The Passion of Meter falls into two parts of very unequal length. The first part consists of two chapters, one that traces out Wordsworth’s own complex theory of meter from among other sources (a) his abstract public statements in the Preface to Lyrical Ballads and (b) his more practical views in letters to John Thelwall and William Rowan Hamilton (Chapter 1), and one that addresses the significant differences between himself and Coleridge on the function of meter (Chapter 2). The second part, of three chapters and a conclusion, treats the versification of the poems under the following categories: the early practice of “An Evening Walk” and “Descriptive Sketches” (Chapter 3), the varieties of stanzaic form in the Lyrical Ballads (Chapter 4), the characteristics of Wordsworthian blank verse (Chapter 5) and the poet’s late apologia for his dedication to verse, “On the Power of Sound” (Conclusion).

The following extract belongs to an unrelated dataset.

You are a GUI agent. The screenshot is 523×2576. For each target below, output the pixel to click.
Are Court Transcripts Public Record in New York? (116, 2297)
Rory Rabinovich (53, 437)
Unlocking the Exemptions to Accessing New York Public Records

Thelwall and a number of revisionary prosodists writing in the period 1770–1815 insisted that the true genius of English verse music lay in independence from abstract metrical patterns. They, like many modern poets, advocated the subordination of meter to the normal prose rhythms of English. Wordsworth’s own theory of meter places him squarely in the main accentual-syllabic tradition running from Surrey to Pope and in opposition to the reformers who wanted to loosen constraints on the verse line. An understanding of his opposition to current ideas is, O’Donnell rightly insists, necessary if we are to read him metrically: “Appreciating Wordsworth’s resistance to contemporary developments in prosodic theory and practice is of primary importance in reading Wordsworth metrically. Indeed, I think that many twentieth-century commentators have failed to hear the music of Wordsworth’s verse in part because the attitude toward verse pronunciation and performance that Thelwall espouses more closely approximates our own than does Wordsworth’s” (31). While essentially conservative in his metrical practice, Wordsworth held a novel theory of meter whose articulation, scattered oven many disparate sources, is often oblique.
O’Donnell untangles the involved braid of theory better than almost any other critic I know. In essence, Wordsworth conceived of the verse line as the locus for two different systems of organization, “the passion of meter” and “the passion of sense” as he calls them in an important letter to Thelwall. The predictable passion of meter, which suggests something inevitable as a natural force, must be fitted to the widely variable passion of sense. The fitting is not mechanical or fixed, but fluid and organic in the best sense of the words: sometimes the passion of meter fully supports and sometimes significantly resists the organizing dynamics of the passion of sense.